It is found that the entropy is 3.0961. This means that at least three bits are needed to transfer the information of the GUI of the word processor to end-users. To gain the level of knowledge at which one bit—the position of the cursor—is enough to tell whether the numbering is automated, three bits of information must be put on the channel. This implies that, in the teaching–learning process, saying that automated numbering is nothing more than one click on one of the numbering buttons is not enough. Furthermore, the technical details of the command—the description of the tool: how to change the color, the shape, the size of the bullets, etc.—do not include the information needed to avoid manual numbering. The messages of the GUI must be taught and learned consciously. End-users must gain the knowledge that the developers of the word processors put on the GUI. The redundancy measured by the entropy would help teachers to build up their strategies and methods to provide enough information for end-users of different backgrounds to understand the semantics of automated numbering.

4. Discussion

The results of the mini competence test [20] reveal that most of the students in grades 7–10 cannot distinguish between manual and automated numbering in MS Word samples. They do not know that one bit of information put on the GUI—the position of the cursor—can be enough to decide which sample has manual or automated numbering. We must also note that, at the time of the testing, grade 10 was the last school year during which students study informatics in school in Hungary. This implies that digital students [35] leave school when only 10.8% of them in a multiple-choice question can click the correct answer, leaving space for hazardous answers [18]. This finding is in complete accordance with the results of Johnson who claimed that “A stand-alone computer skills course (taught by a school or by a computer dealer) may not be the best means to teach substantial knowledge of word processing; examples and practice will inevitably be simulated and artificial, and there will be little motivation to fully understand the applications” [1]. Wolfram came to the same conclusions by claiming that “…when major new machinery comes along—as computers have—it’s rather disorientating” [36,37].

These findings were supported by the analysis of Word documents and teaching, learning, tutorial, and testing materials carried out in advance of the mini competence test [20]. The supporting documents focus exclusively on tools, paying no attention to the information put on the GUI, the semantics of the commands of the word processor [11], or information that the non-printing characters carry [21,22,23,24]. Furthermore, course books, tutorials, and teachers—instead of paying attention to TPCK [38,39,40,41], developing computational thinking skills [42], real-world computer problem solving [43], the role of fast and slow thinking [10,44], and cognitive load theory [45]—primarily use decontextualized texts in the teaching–learning and testing [10,38,39,40,41,46] processes.

Focusing on the aims of the present paper—analyzing automated numbering—it was also found that even the supporting Word documents have manual numbering instead of the automated word-processing feature.
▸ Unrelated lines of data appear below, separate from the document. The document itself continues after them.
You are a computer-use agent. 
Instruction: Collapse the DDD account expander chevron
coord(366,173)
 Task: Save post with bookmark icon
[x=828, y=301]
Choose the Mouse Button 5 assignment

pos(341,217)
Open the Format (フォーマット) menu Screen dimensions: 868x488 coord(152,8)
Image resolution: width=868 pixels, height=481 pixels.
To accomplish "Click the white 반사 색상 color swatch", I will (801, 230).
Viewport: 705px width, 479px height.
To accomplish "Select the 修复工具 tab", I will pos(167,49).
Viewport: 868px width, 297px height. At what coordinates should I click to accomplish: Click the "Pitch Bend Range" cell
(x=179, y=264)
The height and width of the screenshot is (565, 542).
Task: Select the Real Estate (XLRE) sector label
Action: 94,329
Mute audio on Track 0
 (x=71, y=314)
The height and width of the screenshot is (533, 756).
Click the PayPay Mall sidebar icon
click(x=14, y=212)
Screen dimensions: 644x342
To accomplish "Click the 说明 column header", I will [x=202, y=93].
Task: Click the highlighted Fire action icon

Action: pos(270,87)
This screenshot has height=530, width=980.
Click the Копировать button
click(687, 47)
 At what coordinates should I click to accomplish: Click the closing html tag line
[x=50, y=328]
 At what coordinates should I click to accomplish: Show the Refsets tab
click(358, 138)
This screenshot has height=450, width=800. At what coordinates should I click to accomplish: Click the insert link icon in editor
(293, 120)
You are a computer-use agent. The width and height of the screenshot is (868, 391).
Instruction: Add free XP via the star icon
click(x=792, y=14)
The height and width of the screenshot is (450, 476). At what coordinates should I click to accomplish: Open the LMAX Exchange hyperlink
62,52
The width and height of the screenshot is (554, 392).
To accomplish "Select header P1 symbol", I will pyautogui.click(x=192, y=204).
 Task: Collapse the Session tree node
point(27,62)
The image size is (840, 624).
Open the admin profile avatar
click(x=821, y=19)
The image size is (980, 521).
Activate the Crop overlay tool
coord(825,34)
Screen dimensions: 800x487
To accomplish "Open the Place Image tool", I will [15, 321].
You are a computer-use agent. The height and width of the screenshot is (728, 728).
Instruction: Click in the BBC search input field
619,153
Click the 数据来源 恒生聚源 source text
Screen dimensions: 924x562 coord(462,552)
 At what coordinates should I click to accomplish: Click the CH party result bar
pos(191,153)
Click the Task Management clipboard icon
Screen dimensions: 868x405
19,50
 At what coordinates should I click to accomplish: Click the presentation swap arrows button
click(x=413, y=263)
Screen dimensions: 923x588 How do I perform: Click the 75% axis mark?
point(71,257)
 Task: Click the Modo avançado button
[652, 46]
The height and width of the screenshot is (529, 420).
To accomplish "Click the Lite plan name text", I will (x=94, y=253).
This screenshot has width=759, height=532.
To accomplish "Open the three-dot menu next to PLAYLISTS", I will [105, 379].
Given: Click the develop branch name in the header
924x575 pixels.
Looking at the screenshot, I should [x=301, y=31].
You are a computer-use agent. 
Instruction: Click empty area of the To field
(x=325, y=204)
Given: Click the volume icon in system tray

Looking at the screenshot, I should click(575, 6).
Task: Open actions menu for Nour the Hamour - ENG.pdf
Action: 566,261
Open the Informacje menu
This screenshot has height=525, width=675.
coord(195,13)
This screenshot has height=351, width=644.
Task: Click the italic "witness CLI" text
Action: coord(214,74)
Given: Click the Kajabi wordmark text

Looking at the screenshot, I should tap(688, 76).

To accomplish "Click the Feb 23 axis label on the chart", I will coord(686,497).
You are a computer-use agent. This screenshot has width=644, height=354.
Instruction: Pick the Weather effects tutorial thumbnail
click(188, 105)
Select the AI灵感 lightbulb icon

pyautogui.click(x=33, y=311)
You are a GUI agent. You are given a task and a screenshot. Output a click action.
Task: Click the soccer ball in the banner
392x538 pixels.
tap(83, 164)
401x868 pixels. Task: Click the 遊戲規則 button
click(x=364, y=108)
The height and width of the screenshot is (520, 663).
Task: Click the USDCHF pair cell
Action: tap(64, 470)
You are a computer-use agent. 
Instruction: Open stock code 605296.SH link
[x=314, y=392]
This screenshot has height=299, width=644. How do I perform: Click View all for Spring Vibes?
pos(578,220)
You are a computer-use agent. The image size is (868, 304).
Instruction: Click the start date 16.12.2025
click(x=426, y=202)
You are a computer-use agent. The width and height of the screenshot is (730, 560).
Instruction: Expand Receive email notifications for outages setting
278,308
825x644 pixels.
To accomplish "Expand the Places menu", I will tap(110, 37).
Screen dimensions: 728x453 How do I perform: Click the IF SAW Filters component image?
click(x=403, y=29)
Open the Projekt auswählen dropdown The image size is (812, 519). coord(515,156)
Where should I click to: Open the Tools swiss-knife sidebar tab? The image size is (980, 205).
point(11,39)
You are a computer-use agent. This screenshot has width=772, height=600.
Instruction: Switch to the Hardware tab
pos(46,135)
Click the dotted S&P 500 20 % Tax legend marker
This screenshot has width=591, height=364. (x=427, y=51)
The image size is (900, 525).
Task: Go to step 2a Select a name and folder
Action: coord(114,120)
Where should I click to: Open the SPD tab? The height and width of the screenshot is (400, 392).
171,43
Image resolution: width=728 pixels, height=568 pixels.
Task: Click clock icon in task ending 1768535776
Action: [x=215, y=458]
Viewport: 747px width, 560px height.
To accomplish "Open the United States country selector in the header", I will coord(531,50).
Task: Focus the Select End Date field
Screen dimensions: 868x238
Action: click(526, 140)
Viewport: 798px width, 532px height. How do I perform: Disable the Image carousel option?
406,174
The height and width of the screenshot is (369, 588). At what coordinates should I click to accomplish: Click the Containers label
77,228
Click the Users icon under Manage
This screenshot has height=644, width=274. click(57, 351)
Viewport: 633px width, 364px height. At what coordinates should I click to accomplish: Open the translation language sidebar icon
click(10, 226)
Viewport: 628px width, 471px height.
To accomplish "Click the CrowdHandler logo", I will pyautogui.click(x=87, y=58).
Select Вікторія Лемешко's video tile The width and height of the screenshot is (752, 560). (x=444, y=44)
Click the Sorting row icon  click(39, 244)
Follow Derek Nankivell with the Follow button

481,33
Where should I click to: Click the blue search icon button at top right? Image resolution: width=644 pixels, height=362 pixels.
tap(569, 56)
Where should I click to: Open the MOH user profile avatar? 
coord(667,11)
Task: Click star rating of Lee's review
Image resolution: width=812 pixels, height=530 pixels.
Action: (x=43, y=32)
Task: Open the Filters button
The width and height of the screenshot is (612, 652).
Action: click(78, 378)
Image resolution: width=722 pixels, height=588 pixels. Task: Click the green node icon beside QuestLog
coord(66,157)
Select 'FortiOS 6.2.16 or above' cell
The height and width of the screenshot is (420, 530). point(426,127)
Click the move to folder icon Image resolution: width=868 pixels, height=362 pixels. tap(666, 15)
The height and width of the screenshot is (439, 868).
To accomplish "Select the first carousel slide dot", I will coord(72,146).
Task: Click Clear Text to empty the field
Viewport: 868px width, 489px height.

This means that we are in great need of excellent teachers who are not only experienced but are aware of the essence of the teaching–learning process and methods that can be effectively and efficiently used in the digital era [10,47,48,49,50].

Considering all these related findings, the efficiency rate (e, Equation (4)) and the redundancy (R, Equation (5)) of the teaching–learning process was questioned. To calculate the e value, we take into consideration the fact that the higher the entropy of a random variable, the closer that random variable is to having all of its outcomes equally likely (H_max).

e = \frac{H (X)}{H_{m a x}} = \frac{3.0961}{3.7004} = 0.8367

(4)

R = 1 - e = 1 - 0.8367 = 0.1633

(5)

The most interesting of all these findings is that, unlike in informatics (e.g., compression) and natural languages, redundancy plays a crucial role in the teaching–learning process [43,49,51]. The question is what the optimal redundancy rate is in the teaching–learning process of automated numbering [51]. It is found that the redundancy is between three and four bits of information for the automated numbering, which is in complete accordance with our intuitive measure.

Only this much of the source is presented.